[DATASET EXCERPTS Boundary: Start]
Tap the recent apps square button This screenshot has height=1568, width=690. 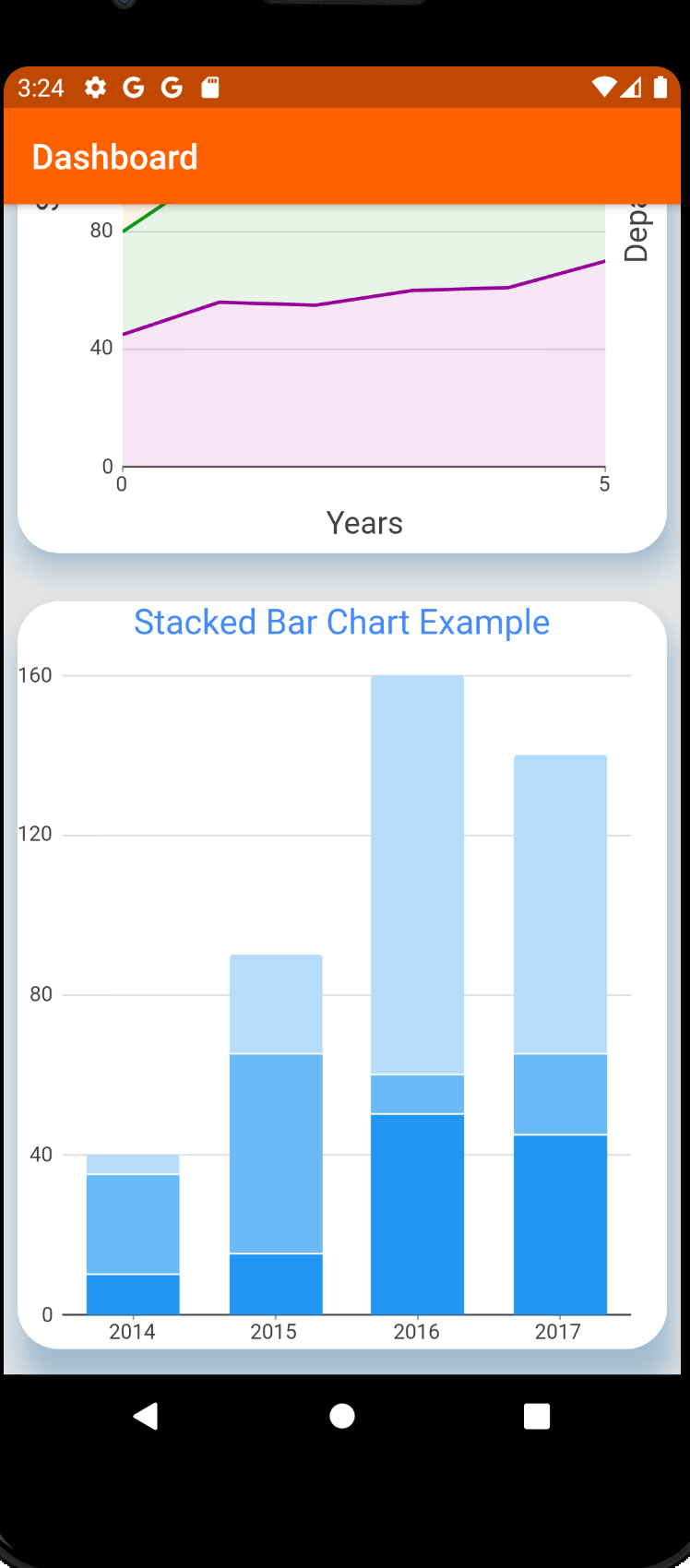click(536, 1416)
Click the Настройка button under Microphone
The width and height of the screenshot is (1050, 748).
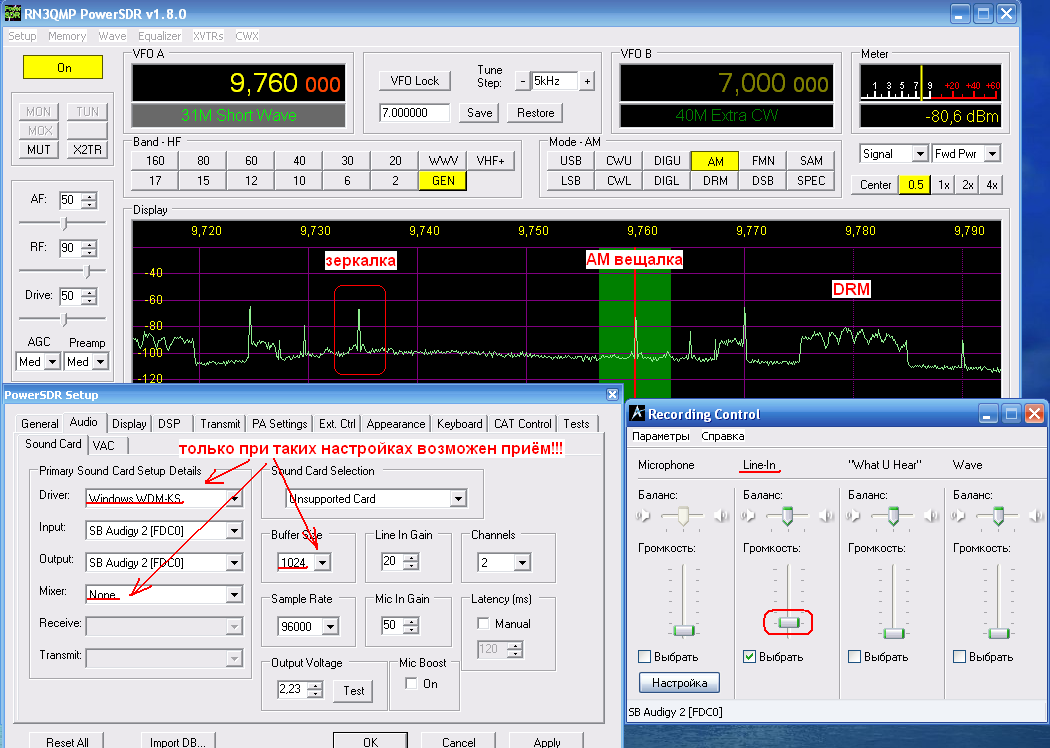(679, 683)
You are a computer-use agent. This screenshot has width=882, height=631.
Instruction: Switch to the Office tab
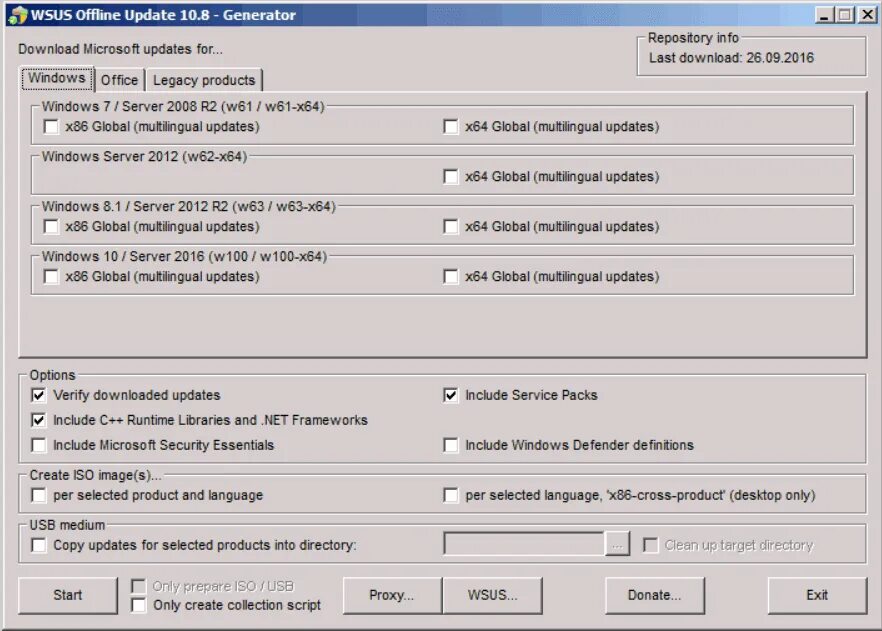click(x=118, y=79)
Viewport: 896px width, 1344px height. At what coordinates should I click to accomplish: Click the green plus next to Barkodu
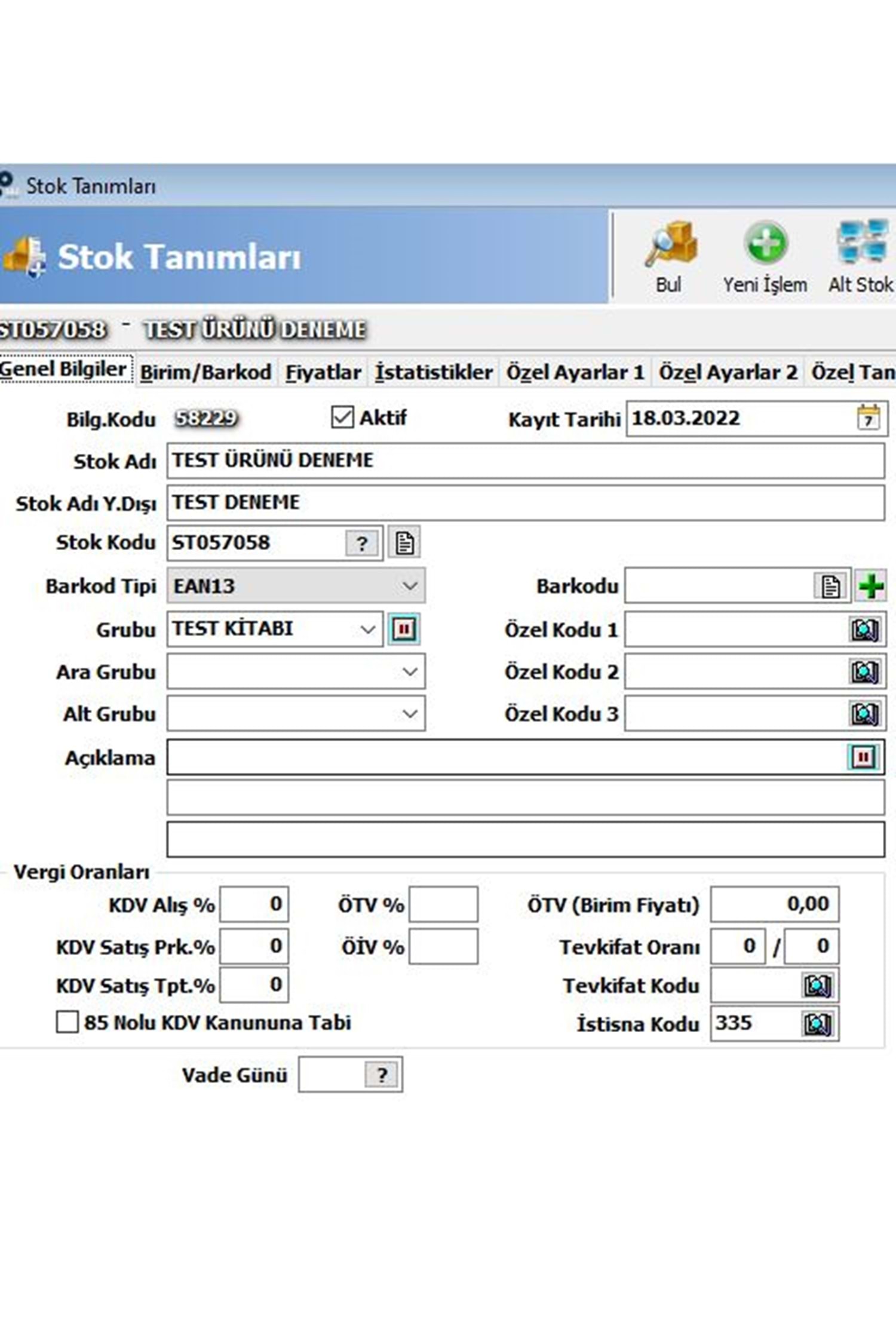pyautogui.click(x=871, y=586)
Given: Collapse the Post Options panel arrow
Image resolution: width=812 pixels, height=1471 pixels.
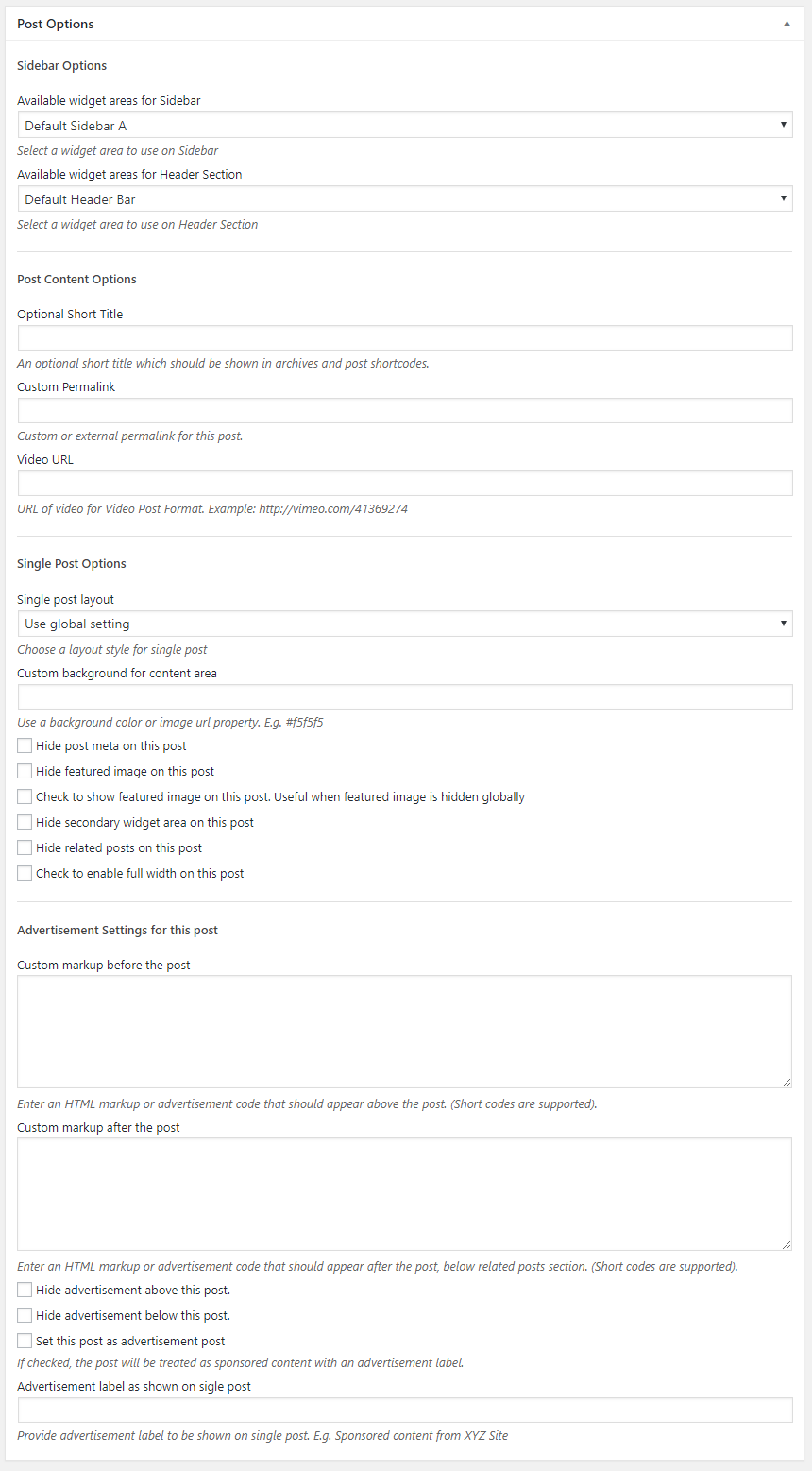Looking at the screenshot, I should (787, 24).

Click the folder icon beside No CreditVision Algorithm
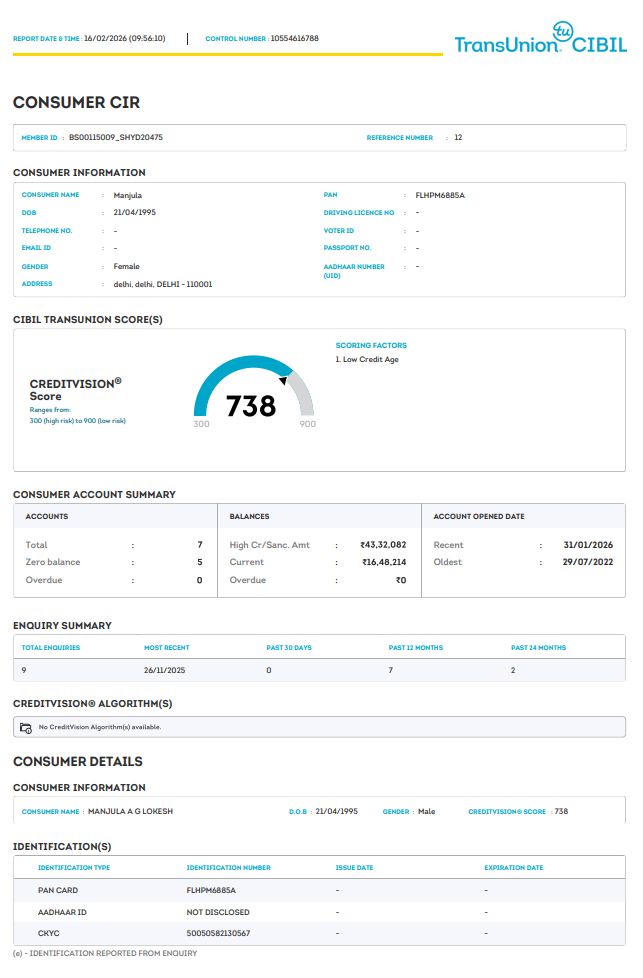click(26, 727)
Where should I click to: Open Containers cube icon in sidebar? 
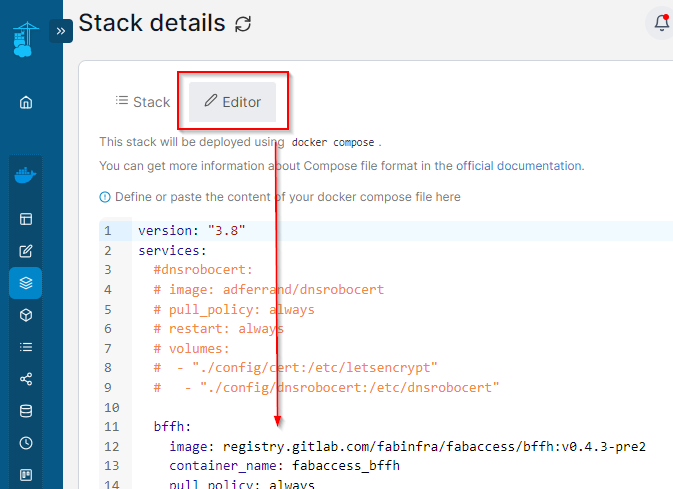[x=26, y=315]
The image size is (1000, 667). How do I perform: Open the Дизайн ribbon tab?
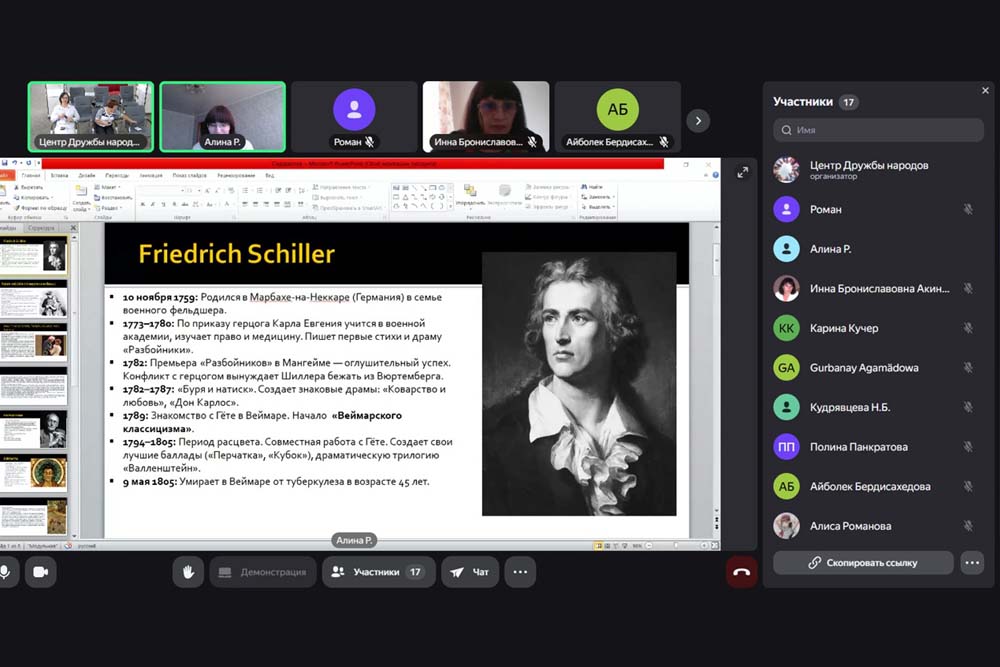pos(87,175)
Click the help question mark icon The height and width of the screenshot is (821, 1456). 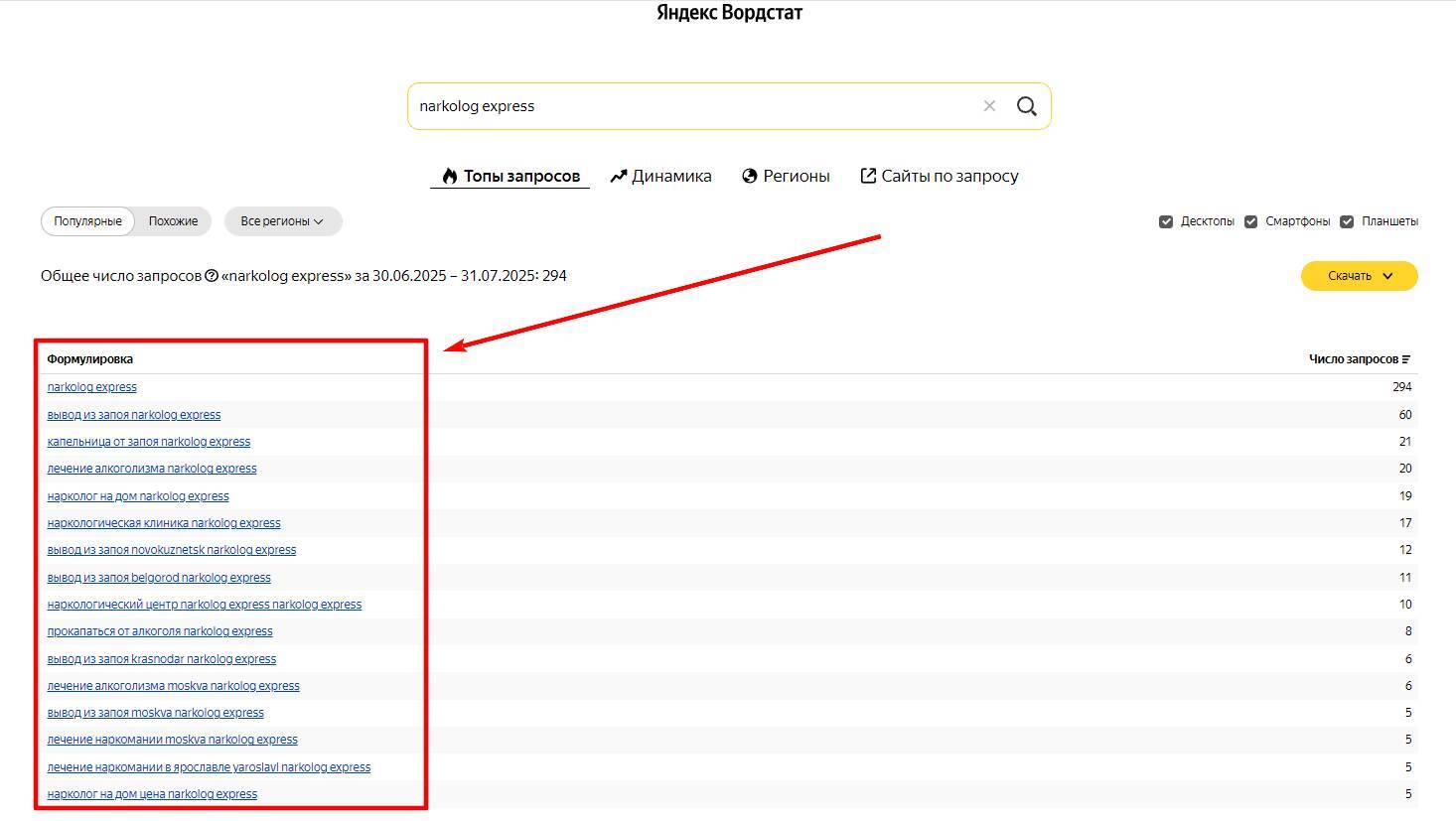[212, 276]
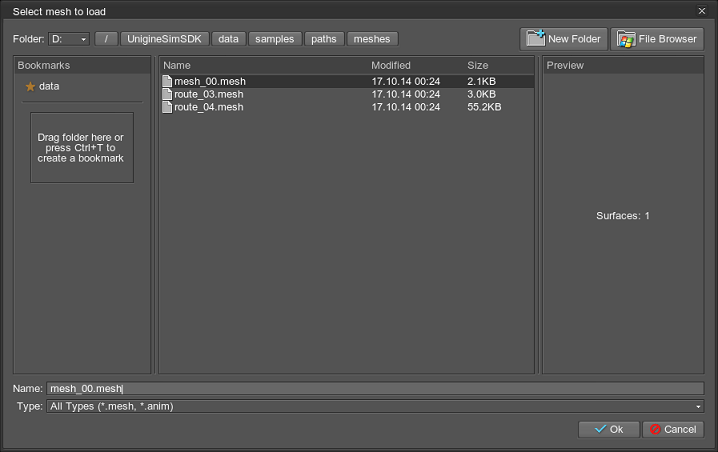Click the New Folder icon with plus

tap(535, 39)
[DATASET EXCERPTS Boundary: End]
■ **TASK TO COMPLETE**
Beginning at the line above that contains "Instruction: Switch to the Office tab", repeat each line exactly through the one that contains "Given: Collapse the Post Options panel arrow", and leave out the pictures.

■ **SOLUTION TO THE PROBLEM**
Instruction: Switch to the Office tab
click(x=118, y=79)
Viewport: 896px width, 1344px height. At what coordinates should I click to accomplish: Click the green plus next to Barkodu
pyautogui.click(x=871, y=586)
Given: Collapse the Post Options panel arrow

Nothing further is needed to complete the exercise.